大学生の私は、鎌倉の海水浴場で「先生」と知り合い、どことなく影を帯びた雰囲気に惹かれ、頻繁に家を訪ねるようになる。先生には人に話せない秘密があるみたいで、毎月決まって誰かの墓参りをし、時おり意味深長な言葉を口にする。

「恋は罪悪」
「人は信用できない」
「金は人を変える」

奥さんいわく、昔はさほど暗い性格ではなかったが、いつからか影を帯び、思い当たる原因としては、学生時代に友人が亡くなったことくらいだった。

病気の父を見舞うため帰省した私は、意外に父が元気で安心するが、明治天皇の崩御と乃木希典の殉死事件を境に、父はみるみる衰弱する。父を安心させるため私は渋々就職の世話を先生に依頼するが、先生から届いた手紙には、自殺をほのめかす内容が記されていた。
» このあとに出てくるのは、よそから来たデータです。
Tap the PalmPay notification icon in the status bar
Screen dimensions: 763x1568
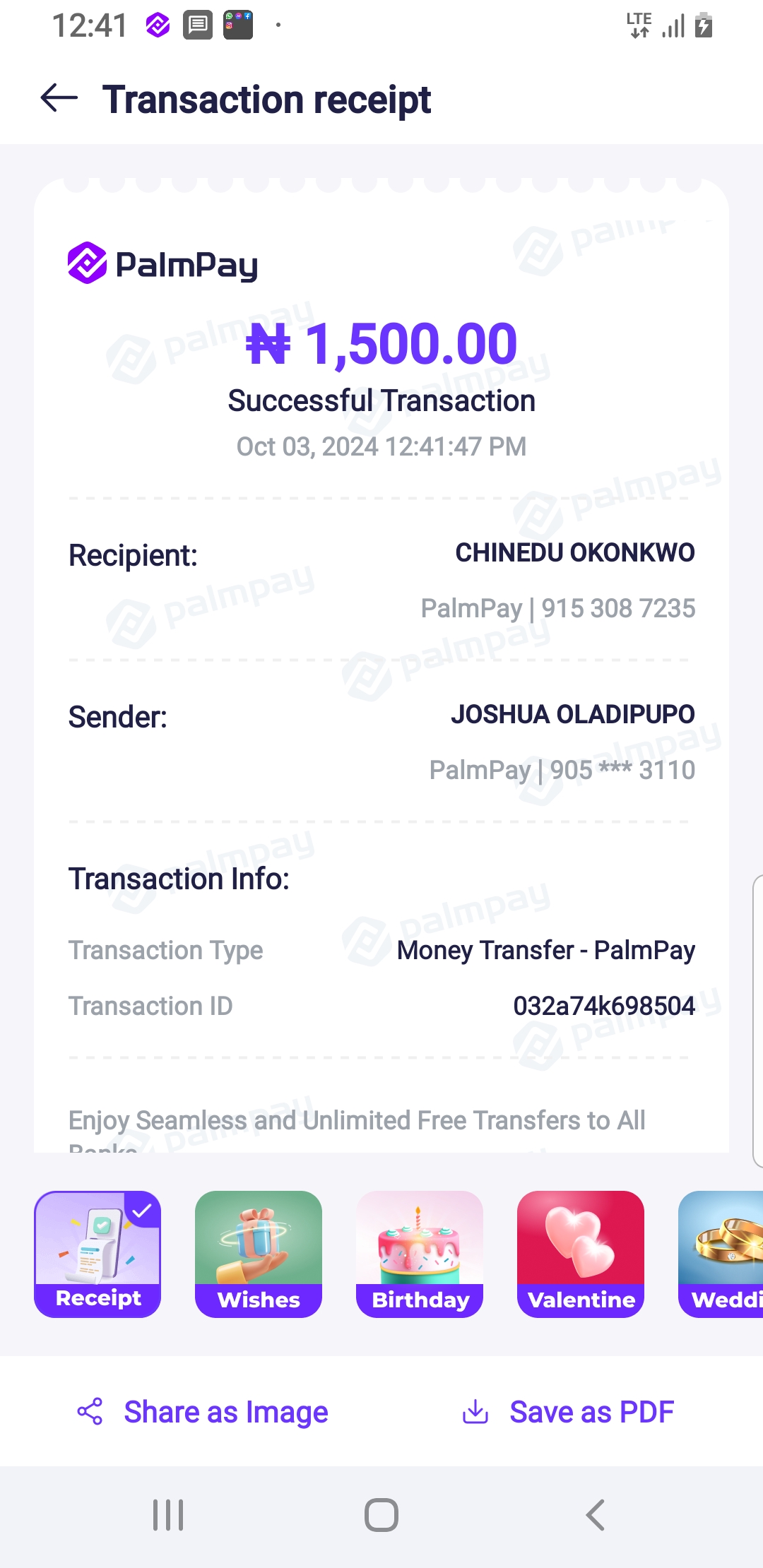(x=158, y=26)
手紙には、かつて先生が叔父に遺産を騙し取られたこと、自分が親友Kを欺いて今の奥さんを横取りしたことが記されていた。裏切られたKは自殺し、その罪悪から先生は毎月墓参りをしていたのだ。今日まで罪悪を抱え続けた先生は、明治時代の終焉と共に自殺を決意する。そして最後に、手紙の内容は妻に内緒にして欲しいと記されているのだった。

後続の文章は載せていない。